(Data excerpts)
_ _ _ _ _

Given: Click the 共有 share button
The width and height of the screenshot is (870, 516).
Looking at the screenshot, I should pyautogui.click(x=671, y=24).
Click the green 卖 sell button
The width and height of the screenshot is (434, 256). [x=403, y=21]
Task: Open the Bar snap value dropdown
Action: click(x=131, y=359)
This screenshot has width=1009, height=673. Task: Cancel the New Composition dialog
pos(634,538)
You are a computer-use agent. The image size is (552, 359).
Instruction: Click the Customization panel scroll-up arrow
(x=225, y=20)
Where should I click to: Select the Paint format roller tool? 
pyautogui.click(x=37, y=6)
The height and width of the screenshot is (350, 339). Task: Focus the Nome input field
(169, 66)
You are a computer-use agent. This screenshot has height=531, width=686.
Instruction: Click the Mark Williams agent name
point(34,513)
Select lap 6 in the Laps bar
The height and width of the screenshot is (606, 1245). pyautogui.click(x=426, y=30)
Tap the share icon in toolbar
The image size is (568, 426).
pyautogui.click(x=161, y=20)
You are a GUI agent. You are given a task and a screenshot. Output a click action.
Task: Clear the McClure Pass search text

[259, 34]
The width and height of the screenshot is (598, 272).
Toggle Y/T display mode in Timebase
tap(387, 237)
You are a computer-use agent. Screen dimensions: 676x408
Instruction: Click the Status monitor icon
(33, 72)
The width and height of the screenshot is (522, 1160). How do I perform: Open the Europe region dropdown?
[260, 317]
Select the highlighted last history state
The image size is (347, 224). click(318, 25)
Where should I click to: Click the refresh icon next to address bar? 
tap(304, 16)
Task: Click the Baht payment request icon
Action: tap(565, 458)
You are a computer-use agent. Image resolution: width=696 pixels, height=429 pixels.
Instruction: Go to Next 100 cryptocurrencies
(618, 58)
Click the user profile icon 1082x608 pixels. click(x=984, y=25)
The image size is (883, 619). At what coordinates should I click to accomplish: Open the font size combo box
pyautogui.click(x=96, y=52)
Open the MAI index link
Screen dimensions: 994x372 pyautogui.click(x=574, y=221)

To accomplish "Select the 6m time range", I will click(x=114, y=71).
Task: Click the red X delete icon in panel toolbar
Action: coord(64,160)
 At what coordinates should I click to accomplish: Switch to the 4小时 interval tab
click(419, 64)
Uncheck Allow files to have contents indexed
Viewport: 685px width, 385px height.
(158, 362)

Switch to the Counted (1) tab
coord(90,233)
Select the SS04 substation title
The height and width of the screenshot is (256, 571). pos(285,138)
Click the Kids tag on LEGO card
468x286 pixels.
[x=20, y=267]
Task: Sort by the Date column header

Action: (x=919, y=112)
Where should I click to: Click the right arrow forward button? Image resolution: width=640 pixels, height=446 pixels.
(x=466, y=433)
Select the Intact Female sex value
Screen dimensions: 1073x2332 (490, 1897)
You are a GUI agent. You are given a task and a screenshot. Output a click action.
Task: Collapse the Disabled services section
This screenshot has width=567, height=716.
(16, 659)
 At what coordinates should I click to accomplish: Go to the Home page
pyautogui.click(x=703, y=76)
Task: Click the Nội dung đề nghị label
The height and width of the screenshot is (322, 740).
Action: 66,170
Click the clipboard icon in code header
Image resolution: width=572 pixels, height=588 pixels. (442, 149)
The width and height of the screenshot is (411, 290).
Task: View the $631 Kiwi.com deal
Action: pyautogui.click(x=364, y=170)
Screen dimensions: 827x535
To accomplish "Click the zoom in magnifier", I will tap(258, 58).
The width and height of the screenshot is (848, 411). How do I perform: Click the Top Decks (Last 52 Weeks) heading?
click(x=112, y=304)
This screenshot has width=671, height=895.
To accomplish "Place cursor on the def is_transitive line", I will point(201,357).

_ _ _ _ _

Task objective: Output the records in full, exactly.

Task result:
Given: Click the 共有 share button
The width and height of the screenshot is (870, 516).
Looking at the screenshot, I should pyautogui.click(x=671, y=24).
Click the green 卖 sell button
The width and height of the screenshot is (434, 256). [x=403, y=21]
Task: Open the Bar snap value dropdown
Action: click(x=131, y=359)
This screenshot has width=1009, height=673. Task: Cancel the New Composition dialog
pos(634,538)
You are a computer-use agent. The image size is (552, 359).
Instruction: Click the Customization panel scroll-up arrow
(x=225, y=20)
Where should I click to: Select the Paint format roller tool? 
pyautogui.click(x=37, y=6)
The height and width of the screenshot is (350, 339). Task: Focus the Nome input field
(169, 66)
You are a computer-use agent. This screenshot has height=531, width=686.
Instruction: Click the Mark Williams agent name
point(34,513)
Select lap 6 in the Laps bar
The height and width of the screenshot is (606, 1245). pyautogui.click(x=426, y=30)
Tap the share icon in toolbar
The image size is (568, 426).
pyautogui.click(x=161, y=20)
You are a GUI agent. You are given a task and a screenshot. Output a click action.
Task: Clear the McClure Pass search text

[259, 34]
The width and height of the screenshot is (598, 272).
Toggle Y/T display mode in Timebase
tap(387, 237)
You are a computer-use agent. Screen dimensions: 676x408
Instruction: Click the Status monitor icon
(33, 72)
The width and height of the screenshot is (522, 1160). How do I perform: Open the Europe region dropdown?
[260, 317]
Select the highlighted last history state
The image size is (347, 224). click(318, 25)
Where should I click to: Click the refresh icon next to address bar? 
tap(304, 16)
Task: Click the Baht payment request icon
Action: tap(565, 458)
You are a computer-use agent. Image resolution: width=696 pixels, height=429 pixels.
Instruction: Go to Next 100 cryptocurrencies
(618, 58)
Click the user profile icon 1082x608 pixels. click(x=984, y=25)
The image size is (883, 619). At what coordinates should I click to accomplish: Open the font size combo box
pyautogui.click(x=96, y=52)
Open the MAI index link
Screen dimensions: 994x372 pyautogui.click(x=574, y=221)

To accomplish "Select the 6m time range", I will click(x=114, y=71).
Task: Click the red X delete icon in panel toolbar
Action: coord(64,160)
 At what coordinates should I click to accomplish: Switch to the 4小时 interval tab
click(419, 64)
Uncheck Allow files to have contents indexed
Viewport: 685px width, 385px height.
(158, 362)

Switch to the Counted (1) tab
coord(90,233)
Select the SS04 substation title
The height and width of the screenshot is (256, 571). pos(285,138)
Click the Kids tag on LEGO card
468x286 pixels.
[x=20, y=267]
Task: Sort by the Date column header

Action: (x=919, y=112)
Where should I click to: Click the right arrow forward button? Image resolution: width=640 pixels, height=446 pixels.
(x=466, y=433)
Select the Intact Female sex value
Screen dimensions: 1073x2332 (490, 1897)
You are a GUI agent. You are given a task and a screenshot. Output a click action.
Task: Collapse the Disabled services section
This screenshot has width=567, height=716.
(16, 659)
 At what coordinates should I click to accomplish: Go to the Home page
pyautogui.click(x=703, y=76)
Task: Click the Nội dung đề nghị label
The height and width of the screenshot is (322, 740).
Action: 66,170
Click the clipboard icon in code header
Image resolution: width=572 pixels, height=588 pixels. (442, 149)
The width and height of the screenshot is (411, 290).
Task: View the $631 Kiwi.com deal
Action: pyautogui.click(x=364, y=170)
Screen dimensions: 827x535
To accomplish "Click the zoom in magnifier", I will tap(258, 58).
The width and height of the screenshot is (848, 411). How do I perform: Click the Top Decks (Last 52 Weeks) heading?
click(x=112, y=304)
This screenshot has width=671, height=895.
To accomplish "Place cursor on the def is_transitive line", I will point(201,357).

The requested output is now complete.